Can you repeat, character for character, the part of the records that opens with the line containing "Task: Click the" and closes with the line containing "[x=441, y=542]", including both of those lines?

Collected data
((

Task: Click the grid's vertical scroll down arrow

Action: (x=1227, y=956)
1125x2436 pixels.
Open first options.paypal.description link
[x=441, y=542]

))
((

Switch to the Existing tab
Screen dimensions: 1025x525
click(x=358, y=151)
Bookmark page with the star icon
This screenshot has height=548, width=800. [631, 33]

))

• Written response:
Task: Click the grid's vertical scroll down arrow

Action: (x=1227, y=956)
1125x2436 pixels.
Open first options.paypal.description link
[x=441, y=542]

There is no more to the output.